Entries provided:
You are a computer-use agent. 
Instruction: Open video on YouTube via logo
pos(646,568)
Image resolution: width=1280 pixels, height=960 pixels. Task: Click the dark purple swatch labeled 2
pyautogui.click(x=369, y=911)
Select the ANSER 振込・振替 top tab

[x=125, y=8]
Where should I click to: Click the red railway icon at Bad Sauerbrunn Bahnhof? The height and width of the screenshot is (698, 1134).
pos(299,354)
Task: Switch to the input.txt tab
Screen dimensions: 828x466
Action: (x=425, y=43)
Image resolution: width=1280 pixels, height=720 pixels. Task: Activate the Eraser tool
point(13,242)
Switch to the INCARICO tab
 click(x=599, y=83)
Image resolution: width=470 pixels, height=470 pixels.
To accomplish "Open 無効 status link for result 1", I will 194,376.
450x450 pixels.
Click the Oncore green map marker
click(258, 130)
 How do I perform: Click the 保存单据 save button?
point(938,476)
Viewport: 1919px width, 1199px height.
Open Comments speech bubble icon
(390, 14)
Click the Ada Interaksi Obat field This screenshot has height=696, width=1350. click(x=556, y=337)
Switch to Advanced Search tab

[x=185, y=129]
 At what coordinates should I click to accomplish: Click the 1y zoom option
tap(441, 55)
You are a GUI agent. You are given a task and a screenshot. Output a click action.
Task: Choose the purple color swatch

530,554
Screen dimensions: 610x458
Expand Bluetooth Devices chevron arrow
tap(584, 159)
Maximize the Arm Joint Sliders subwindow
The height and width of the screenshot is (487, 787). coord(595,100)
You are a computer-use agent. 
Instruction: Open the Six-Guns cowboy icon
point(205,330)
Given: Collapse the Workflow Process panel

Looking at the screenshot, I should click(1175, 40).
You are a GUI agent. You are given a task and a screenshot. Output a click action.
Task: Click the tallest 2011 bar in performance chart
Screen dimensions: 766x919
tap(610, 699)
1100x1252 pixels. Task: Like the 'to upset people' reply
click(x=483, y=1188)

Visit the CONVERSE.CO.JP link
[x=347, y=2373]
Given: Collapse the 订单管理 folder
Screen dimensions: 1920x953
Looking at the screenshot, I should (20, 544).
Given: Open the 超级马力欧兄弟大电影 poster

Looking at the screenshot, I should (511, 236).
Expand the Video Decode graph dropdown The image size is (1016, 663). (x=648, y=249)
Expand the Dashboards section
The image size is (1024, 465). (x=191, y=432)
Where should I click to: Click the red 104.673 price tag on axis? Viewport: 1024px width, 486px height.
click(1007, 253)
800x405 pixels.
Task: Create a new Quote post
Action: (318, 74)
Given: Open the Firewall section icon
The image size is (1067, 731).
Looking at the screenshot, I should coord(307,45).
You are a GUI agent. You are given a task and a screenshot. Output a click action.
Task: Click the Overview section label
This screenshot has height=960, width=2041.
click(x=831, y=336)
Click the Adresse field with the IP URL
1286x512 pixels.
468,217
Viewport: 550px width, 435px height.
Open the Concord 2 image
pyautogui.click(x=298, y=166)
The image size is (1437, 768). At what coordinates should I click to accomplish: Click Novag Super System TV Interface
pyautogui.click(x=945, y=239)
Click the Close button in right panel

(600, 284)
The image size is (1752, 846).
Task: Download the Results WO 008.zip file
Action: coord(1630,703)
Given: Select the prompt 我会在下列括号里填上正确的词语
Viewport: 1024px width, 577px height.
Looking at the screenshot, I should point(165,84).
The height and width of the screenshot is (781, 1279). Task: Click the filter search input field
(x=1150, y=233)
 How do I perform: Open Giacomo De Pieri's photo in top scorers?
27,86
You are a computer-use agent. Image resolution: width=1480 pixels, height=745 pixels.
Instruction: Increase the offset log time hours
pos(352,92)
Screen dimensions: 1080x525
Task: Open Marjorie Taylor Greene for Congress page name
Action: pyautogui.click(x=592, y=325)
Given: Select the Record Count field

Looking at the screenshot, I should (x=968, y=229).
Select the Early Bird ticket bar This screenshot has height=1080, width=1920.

Work to complete: For this exercise, all the data must be repeated exactly.

Solved exercise:
You are a computer-use agent. 
Instruction: Open video on YouTube via logo
pos(646,568)
Image resolution: width=1280 pixels, height=960 pixels. Task: Click the dark purple swatch labeled 2
pyautogui.click(x=369, y=911)
Select the ANSER 振込・振替 top tab

[x=125, y=8]
Where should I click to: Click the red railway icon at Bad Sauerbrunn Bahnhof? The height and width of the screenshot is (698, 1134).
pos(299,354)
Task: Switch to the input.txt tab
Screen dimensions: 828x466
Action: (x=425, y=43)
Image resolution: width=1280 pixels, height=720 pixels. Task: Activate the Eraser tool
point(13,242)
Switch to the INCARICO tab
 click(x=599, y=83)
Image resolution: width=470 pixels, height=470 pixels.
To accomplish "Open 無効 status link for result 1", I will 194,376.
450x450 pixels.
Click the Oncore green map marker
click(258, 130)
 How do I perform: Click the 保存单据 save button?
point(938,476)
Viewport: 1919px width, 1199px height.
Open Comments speech bubble icon
(390, 14)
Click the Ada Interaksi Obat field This screenshot has height=696, width=1350. click(x=556, y=337)
Switch to Advanced Search tab

[x=185, y=129]
 At what coordinates should I click to accomplish: Click the 1y zoom option
tap(441, 55)
You are a GUI agent. You are given a task and a screenshot. Output a click action.
Task: Choose the purple color swatch

530,554
Screen dimensions: 610x458
Expand Bluetooth Devices chevron arrow
tap(584, 159)
Maximize the Arm Joint Sliders subwindow
The height and width of the screenshot is (487, 787). coord(595,100)
You are a computer-use agent. 
Instruction: Open the Six-Guns cowboy icon
point(205,330)
Given: Collapse the Workflow Process panel

Looking at the screenshot, I should click(1175, 40).
You are a GUI agent. You are given a task and a screenshot. Output a click action.
Task: Click the tallest 2011 bar in performance chart
Screen dimensions: 766x919
tap(610, 699)
1100x1252 pixels. Task: Like the 'to upset people' reply
click(x=483, y=1188)

Visit the CONVERSE.CO.JP link
[x=347, y=2373]
Given: Collapse the 订单管理 folder
Screen dimensions: 1920x953
Looking at the screenshot, I should (20, 544).
Given: Open the 超级马力欧兄弟大电影 poster

Looking at the screenshot, I should (511, 236).
Expand the Video Decode graph dropdown The image size is (1016, 663). (x=648, y=249)
Expand the Dashboards section
The image size is (1024, 465). (x=191, y=432)
Where should I click to: Click the red 104.673 price tag on axis? Viewport: 1024px width, 486px height.
click(1007, 253)
800x405 pixels.
Task: Create a new Quote post
Action: (318, 74)
Given: Open the Firewall section icon
The image size is (1067, 731).
Looking at the screenshot, I should coord(307,45).
You are a GUI agent. You are given a task and a screenshot. Output a click action.
Task: Click the Overview section label
This screenshot has height=960, width=2041.
click(x=831, y=336)
Click the Adresse field with the IP URL
1286x512 pixels.
468,217
Viewport: 550px width, 435px height.
Open the Concord 2 image
pyautogui.click(x=298, y=166)
The image size is (1437, 768). At what coordinates should I click to accomplish: Click Novag Super System TV Interface
pyautogui.click(x=945, y=239)
Click the Close button in right panel

(600, 284)
The image size is (1752, 846).
Task: Download the Results WO 008.zip file
Action: coord(1630,703)
Given: Select the prompt 我会在下列括号里填上正确的词语
Viewport: 1024px width, 577px height.
Looking at the screenshot, I should point(165,84).
The height and width of the screenshot is (781, 1279). Task: Click the filter search input field
(x=1150, y=233)
 How do I perform: Open Giacomo De Pieri's photo in top scorers?
27,86
You are a computer-use agent. Image resolution: width=1480 pixels, height=745 pixels.
Instruction: Increase the offset log time hours
pos(352,92)
Screen dimensions: 1080x525
Task: Open Marjorie Taylor Greene for Congress page name
Action: pyautogui.click(x=592, y=325)
Given: Select the Record Count field

Looking at the screenshot, I should (x=968, y=229).
Select the Early Bird ticket bar This screenshot has height=1080, width=1920.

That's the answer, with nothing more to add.